Until a couple of weeks ago. That's when we boarded a ferry to cross Lake Michigan. It turns out . . . those lakes are big!
|Harbor in Muskegon, Mich.|
We left Muskegon, Mich. at 10:15 a.m., heading west, due to arrive in Milwaukee, Wis. at 11:45 a.m.. An hour-and-a-half voyage, I thought. But no, it's actually a 2-1/2-hour journey because of the time change, from Eastern time to Central time. And that's the high-speed ferry. The regular ferry takes four hours to make the crossing.
|Ship docked in Muskegon|
It's about 90 miles across the lake, and you're out of sight of land for half the trip.
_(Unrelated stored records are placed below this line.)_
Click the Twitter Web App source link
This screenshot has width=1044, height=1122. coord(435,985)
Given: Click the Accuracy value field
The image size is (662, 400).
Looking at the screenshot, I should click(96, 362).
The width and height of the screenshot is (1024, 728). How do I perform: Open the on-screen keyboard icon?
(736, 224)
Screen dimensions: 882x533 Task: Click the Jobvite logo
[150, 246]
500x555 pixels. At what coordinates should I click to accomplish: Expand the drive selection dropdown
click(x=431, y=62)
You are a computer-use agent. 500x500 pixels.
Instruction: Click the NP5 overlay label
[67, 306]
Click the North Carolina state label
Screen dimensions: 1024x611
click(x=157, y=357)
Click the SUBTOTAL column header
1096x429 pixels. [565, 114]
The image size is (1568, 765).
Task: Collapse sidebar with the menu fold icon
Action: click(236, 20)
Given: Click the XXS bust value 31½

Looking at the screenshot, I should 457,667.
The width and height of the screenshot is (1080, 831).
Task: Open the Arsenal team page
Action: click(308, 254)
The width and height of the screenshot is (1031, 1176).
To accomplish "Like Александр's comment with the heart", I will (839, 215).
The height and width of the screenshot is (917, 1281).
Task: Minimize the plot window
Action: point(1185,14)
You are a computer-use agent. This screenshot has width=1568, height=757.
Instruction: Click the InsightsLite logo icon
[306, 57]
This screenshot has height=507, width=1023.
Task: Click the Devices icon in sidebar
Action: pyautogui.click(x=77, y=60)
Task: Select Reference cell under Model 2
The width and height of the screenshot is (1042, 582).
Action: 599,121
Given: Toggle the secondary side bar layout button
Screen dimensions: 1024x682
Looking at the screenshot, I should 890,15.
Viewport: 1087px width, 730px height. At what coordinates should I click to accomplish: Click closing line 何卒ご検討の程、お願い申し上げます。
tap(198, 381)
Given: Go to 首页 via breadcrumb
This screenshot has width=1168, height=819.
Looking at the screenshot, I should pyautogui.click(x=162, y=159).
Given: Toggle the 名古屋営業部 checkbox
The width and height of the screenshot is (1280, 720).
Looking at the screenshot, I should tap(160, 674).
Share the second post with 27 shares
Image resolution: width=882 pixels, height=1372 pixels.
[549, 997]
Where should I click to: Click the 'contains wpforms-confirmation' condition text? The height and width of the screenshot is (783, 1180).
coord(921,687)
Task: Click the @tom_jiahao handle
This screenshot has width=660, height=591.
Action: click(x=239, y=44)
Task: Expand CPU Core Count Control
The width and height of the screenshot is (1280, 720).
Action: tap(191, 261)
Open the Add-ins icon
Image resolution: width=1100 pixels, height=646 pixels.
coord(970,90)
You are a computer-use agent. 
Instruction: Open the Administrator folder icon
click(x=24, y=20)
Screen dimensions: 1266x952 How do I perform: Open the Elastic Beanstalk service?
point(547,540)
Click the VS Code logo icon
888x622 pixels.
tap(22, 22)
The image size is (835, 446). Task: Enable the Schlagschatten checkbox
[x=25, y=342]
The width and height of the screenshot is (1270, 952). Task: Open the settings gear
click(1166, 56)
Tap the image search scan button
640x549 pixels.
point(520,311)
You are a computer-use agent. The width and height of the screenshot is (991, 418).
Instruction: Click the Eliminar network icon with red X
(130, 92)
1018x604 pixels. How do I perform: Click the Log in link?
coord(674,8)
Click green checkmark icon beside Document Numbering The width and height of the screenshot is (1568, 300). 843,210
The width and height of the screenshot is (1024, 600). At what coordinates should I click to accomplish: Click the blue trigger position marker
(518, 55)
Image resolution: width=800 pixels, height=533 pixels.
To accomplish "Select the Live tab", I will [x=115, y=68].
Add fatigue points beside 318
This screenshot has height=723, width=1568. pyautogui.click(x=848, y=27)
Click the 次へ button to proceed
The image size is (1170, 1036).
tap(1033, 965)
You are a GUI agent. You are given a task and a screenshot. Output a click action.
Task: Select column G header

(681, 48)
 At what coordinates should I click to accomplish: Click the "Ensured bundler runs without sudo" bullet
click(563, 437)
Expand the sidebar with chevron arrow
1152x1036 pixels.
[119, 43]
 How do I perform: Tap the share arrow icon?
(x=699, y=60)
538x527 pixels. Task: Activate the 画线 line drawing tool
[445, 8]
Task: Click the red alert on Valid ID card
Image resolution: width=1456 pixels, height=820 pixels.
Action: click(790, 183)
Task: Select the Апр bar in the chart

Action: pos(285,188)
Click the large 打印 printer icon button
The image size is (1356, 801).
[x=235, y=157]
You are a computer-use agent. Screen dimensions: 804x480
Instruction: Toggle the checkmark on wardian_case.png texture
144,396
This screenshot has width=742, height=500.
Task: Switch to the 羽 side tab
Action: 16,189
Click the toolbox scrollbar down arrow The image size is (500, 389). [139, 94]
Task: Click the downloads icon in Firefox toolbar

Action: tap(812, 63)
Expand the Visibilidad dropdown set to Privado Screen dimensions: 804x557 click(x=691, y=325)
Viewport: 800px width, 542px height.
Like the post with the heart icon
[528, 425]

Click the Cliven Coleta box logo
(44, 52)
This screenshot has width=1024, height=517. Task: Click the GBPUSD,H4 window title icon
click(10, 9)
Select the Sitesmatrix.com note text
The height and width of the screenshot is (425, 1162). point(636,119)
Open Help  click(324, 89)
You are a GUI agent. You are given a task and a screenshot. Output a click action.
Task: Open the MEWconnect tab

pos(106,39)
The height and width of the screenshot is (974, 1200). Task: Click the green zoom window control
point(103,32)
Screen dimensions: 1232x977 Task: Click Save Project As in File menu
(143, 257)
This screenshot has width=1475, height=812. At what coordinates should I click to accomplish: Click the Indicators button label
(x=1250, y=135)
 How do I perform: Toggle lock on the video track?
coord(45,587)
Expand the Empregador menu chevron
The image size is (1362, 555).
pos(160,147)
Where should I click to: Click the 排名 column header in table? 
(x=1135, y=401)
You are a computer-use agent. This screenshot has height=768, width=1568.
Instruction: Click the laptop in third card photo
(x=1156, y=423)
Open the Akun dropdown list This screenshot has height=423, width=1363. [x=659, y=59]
It's a lot of water, which is why the Great Lakes are called an inland sea -- the largest group of freshwater lakes on earth, according to one source, containing 21% of the fresh water on the surface of the globe.
|Michigan fishing boat|
The Great Lakes are subject to storms and rolling waves. But when we made the crossing the waters were calm. In case you're wondering, masks were required inside the rather spacious cabin, but not outside since the speed of the boat created a 30-40-mph wind in our face.
But we knew we couldn't let complacency overtake us. After all, we were headed to Door County for a week's vacation. This region of Wisconsin is like a finger sticking out into Lake Michigan, with the lake to the east and Green Bay on the other side.
The county is named from the French Porte des Morts, or Death's Door. The name refers back to a deadly raid in the 1600s by a group of Native Americans against a rival tribe. But later the name proved providential for Europeans since the passage became the site of scores of deadly shipwrecks suffered by French explorers and others who dared make the turn around the northern tip of the peninsula into the safety of Green Bay.
According to the Great Lakes Shipwreck Museum, in all at least 6,000 ships and 30,000 lives have been lost on the Great Lakes. Some historians say the numbers are even higher, as many as 25,000 ships in the course of the past 300 years.
But as I said, the day we were on the lake the waters were calm, the sailing smooth, the trip offering a safe and pleasant morning. And so we continued on . . . to tempt the fates of Door County.